*Task requirements*: Lay out the part of the items that opens with the line containing "Click the 46,100 amount under Sale" and closes with the line containing "tap(590, 129)" as a two-column CSV with the headers instruction and click. Give one row per request, with its text and its answer each in a single quoted field and any line breaks replaced by spaces.

# START OF Input material

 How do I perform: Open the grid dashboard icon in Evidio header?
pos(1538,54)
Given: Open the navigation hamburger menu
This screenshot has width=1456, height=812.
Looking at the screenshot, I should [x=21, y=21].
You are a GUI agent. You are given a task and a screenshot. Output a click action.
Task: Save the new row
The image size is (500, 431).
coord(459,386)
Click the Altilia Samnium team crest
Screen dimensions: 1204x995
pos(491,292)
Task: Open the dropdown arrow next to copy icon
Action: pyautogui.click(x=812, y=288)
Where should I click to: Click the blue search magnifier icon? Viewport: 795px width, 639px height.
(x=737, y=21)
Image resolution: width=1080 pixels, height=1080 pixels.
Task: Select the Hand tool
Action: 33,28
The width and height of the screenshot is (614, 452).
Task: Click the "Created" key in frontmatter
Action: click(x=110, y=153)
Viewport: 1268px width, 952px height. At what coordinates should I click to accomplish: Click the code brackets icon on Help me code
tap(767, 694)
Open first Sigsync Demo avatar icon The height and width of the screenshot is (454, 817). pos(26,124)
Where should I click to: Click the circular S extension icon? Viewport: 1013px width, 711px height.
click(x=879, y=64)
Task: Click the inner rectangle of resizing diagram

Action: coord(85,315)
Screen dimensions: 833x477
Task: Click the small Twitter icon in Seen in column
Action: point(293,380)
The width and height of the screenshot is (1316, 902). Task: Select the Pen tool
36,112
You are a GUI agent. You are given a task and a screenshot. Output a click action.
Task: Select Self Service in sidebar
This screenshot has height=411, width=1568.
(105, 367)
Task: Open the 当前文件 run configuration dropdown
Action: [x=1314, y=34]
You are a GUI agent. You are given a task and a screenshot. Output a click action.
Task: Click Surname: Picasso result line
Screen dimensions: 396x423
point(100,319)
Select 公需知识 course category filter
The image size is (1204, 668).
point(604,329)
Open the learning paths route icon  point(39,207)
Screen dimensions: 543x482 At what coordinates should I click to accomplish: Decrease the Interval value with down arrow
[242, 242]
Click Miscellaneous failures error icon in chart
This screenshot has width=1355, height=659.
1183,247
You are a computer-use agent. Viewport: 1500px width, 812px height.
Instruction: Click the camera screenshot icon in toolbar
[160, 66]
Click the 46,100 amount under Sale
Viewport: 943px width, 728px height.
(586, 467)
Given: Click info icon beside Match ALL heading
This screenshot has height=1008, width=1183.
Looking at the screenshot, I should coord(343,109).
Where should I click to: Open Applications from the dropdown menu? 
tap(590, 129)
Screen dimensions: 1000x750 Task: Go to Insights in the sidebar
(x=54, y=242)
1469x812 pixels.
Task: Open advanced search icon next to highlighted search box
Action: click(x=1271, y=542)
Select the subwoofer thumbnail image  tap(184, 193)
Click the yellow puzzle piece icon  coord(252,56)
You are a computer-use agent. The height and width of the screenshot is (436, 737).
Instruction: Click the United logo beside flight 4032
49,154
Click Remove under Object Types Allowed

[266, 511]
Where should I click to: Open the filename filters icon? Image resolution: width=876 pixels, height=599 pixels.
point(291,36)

# END OF Input material

*Written answer*:
instruction,click
"Click the 46,100 amount under Sale Viewport: 943px width, 728px height.","(586, 467)"
"Given: Click info icon beside Match ALL heading This screenshot has height=1008, width=1183.","Looking at the screenshot, I should coord(343,109)."
"Where should I click to: Open Applications from the dropdown menu?","tap(590, 129)"